▶ [What you should do] Give back the full listing as written. No pictures go with it.
Records provided Start Marker
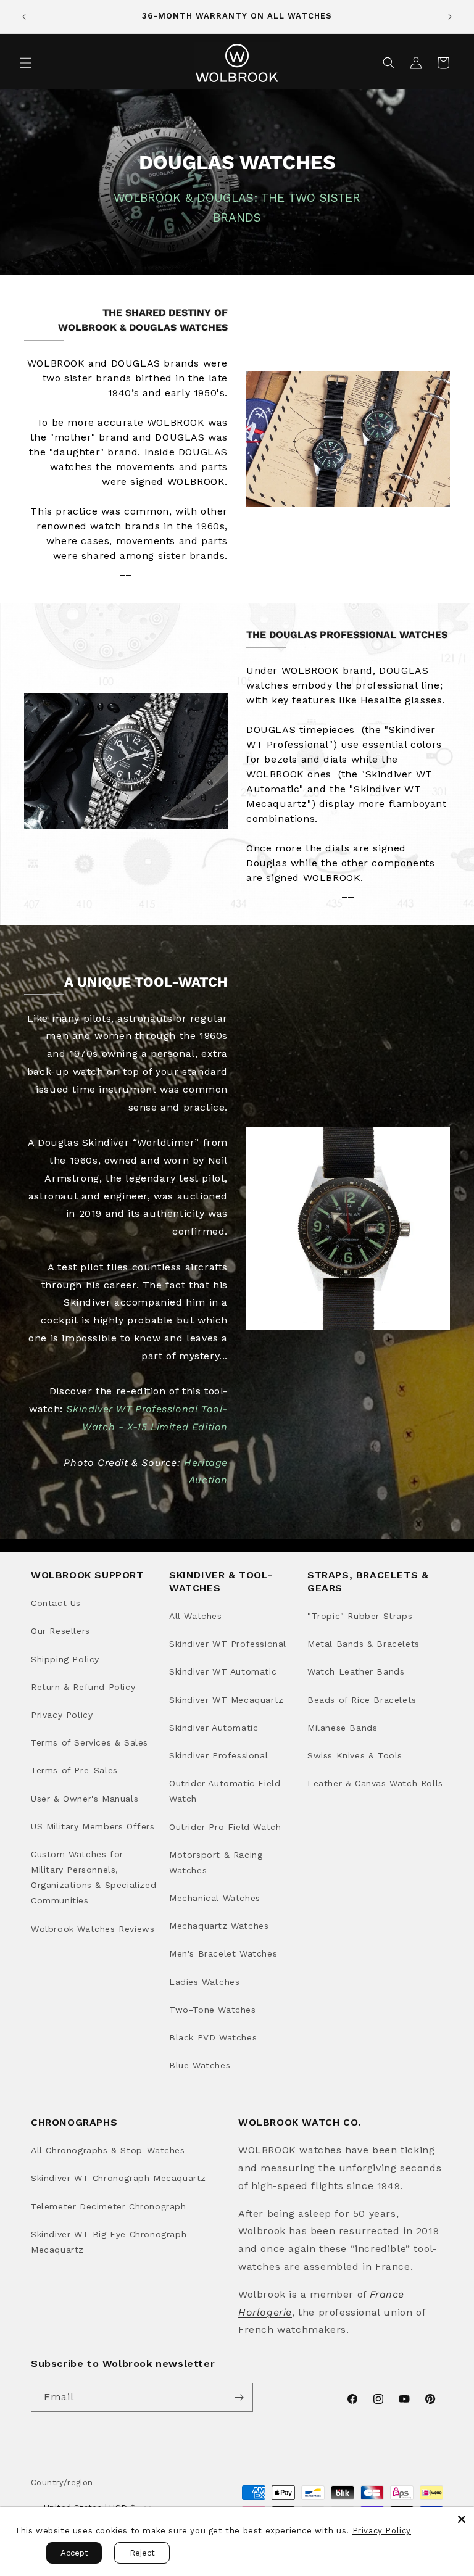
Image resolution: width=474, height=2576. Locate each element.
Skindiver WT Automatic (222, 1671)
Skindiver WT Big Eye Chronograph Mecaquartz (108, 2242)
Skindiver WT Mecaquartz (226, 1700)
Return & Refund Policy (83, 1687)
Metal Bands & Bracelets (363, 1644)
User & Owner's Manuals (84, 1799)
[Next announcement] (450, 16)
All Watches (195, 1616)
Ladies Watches (204, 1982)
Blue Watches (199, 2065)
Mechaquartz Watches (218, 1926)
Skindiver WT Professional (227, 1644)
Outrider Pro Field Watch (225, 1827)
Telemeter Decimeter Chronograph (108, 2206)
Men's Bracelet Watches (223, 1953)
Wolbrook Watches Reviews (92, 1929)
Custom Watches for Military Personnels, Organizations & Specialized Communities (93, 1877)
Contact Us (56, 1603)
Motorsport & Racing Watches (215, 1862)
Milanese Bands (342, 1728)
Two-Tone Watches (212, 2010)
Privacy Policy (62, 1715)
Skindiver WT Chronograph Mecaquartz (118, 2178)
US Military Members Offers (93, 1826)
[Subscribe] (238, 2397)
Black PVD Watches (213, 2037)
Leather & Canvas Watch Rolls (375, 1783)
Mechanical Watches (214, 1898)
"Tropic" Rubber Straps (359, 1616)
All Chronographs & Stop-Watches (108, 2150)
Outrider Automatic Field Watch (224, 1791)
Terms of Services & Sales (89, 1742)
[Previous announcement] (24, 16)
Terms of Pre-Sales (74, 1770)
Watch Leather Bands (355, 1671)
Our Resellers (60, 1631)
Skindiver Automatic (213, 1728)
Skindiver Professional (218, 1755)
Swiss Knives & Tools (354, 1755)
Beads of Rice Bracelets (362, 1700)
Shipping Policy (65, 1659)
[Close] (461, 2519)
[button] (26, 63)
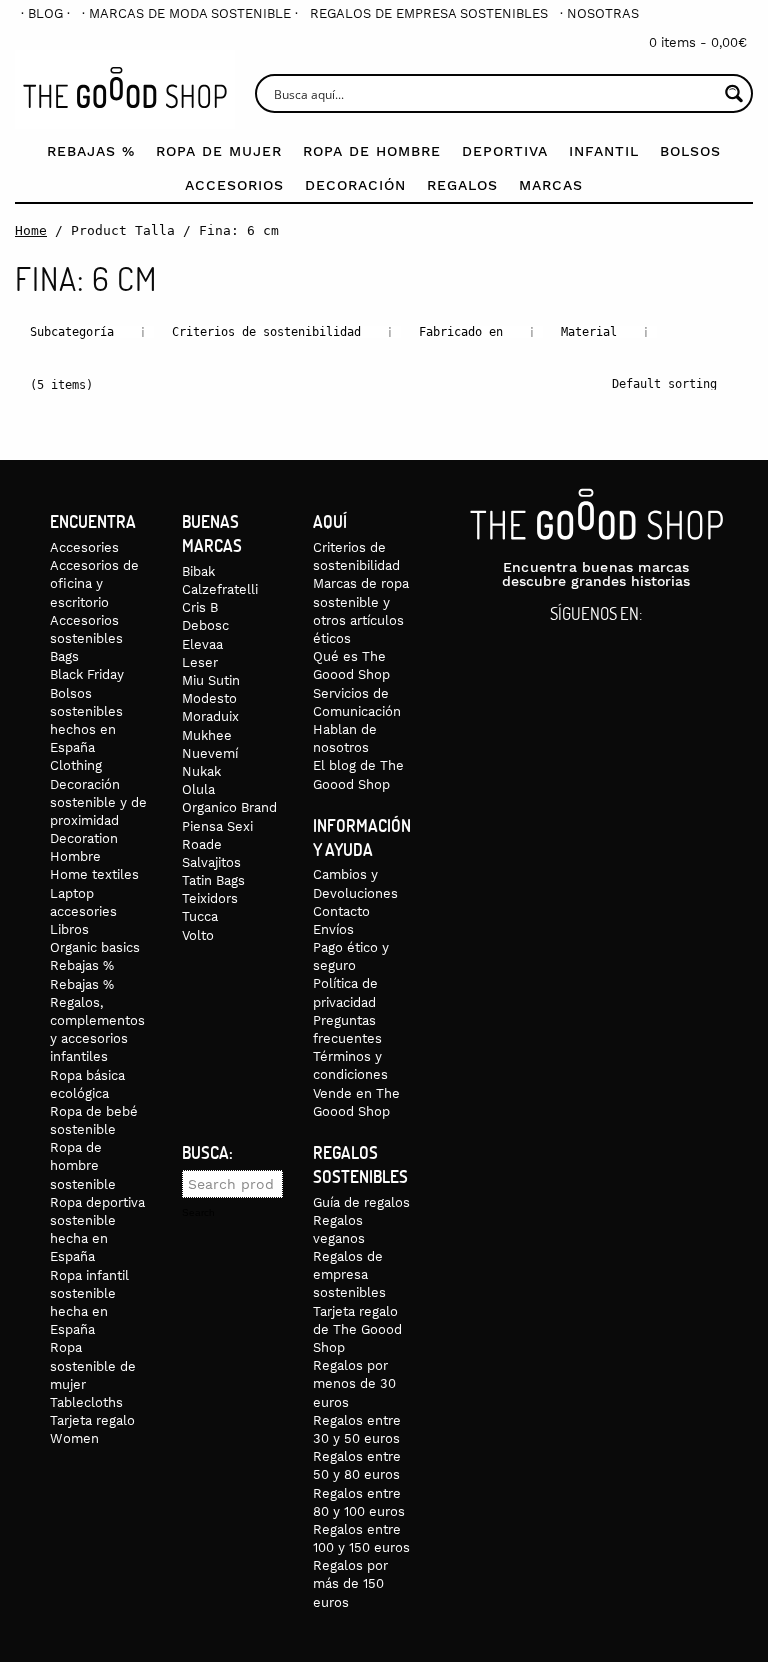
Records provided End Marker
▶ [Task answer]
Image resolution: width=474, height=2576. Locate each element.
Skindiver WT Automatic (222, 1671)
Skindiver WT Big Eye Chronograph Mecaquartz (108, 2242)
Skindiver WT Mecaquartz (226, 1700)
Return & Refund Policy (83, 1687)
Metal Bands & Bracelets (363, 1644)
User & Owner's Manuals (84, 1799)
[Next announcement] (450, 16)
All Watches (195, 1616)
Ladies Watches (204, 1982)
Blue Watches (199, 2065)
Mechaquartz Watches (218, 1926)
Skindiver WT Professional (227, 1644)
Outrider Pro Field Watch (225, 1827)
Telemeter Decimeter Chronograph (108, 2206)
Men's Bracelet Watches (223, 1953)
Wolbrook Watches Reviews (92, 1929)
Custom Watches for Military Personnels, Organizations & Specialized Communities (93, 1877)
Contact Us (56, 1603)
Motorsport & Racing Watches (215, 1862)
Milanese Bands (342, 1728)
Two-Tone Watches (212, 2010)
Privacy Policy (62, 1715)
Skindiver WT Chronograph Mecaquartz (118, 2178)
US Military Members Offers (93, 1826)
[Subscribe] (238, 2397)
Black PVD Watches (213, 2037)
Leather & Canvas Watch Rolls (375, 1783)
Mechanical Watches (214, 1898)
"Tropic" Rubber Straps (359, 1616)
All Chronographs & Stop-Watches (108, 2150)
Outrider Automatic Field Watch (224, 1791)
Terms of Services & Sales (89, 1742)
[Previous announcement] (24, 16)
Terms of Pre-Sales (74, 1770)
Watch Leather Bands (355, 1671)
Our Resellers (60, 1631)
Skindiver Automatic (213, 1728)
Skindiver Professional (218, 1755)
Swiss Knives & Tools (354, 1755)
Beads of Rice Bracelets (362, 1700)
Shipping Policy (65, 1659)
[Close] (461, 2519)
[button] (26, 63)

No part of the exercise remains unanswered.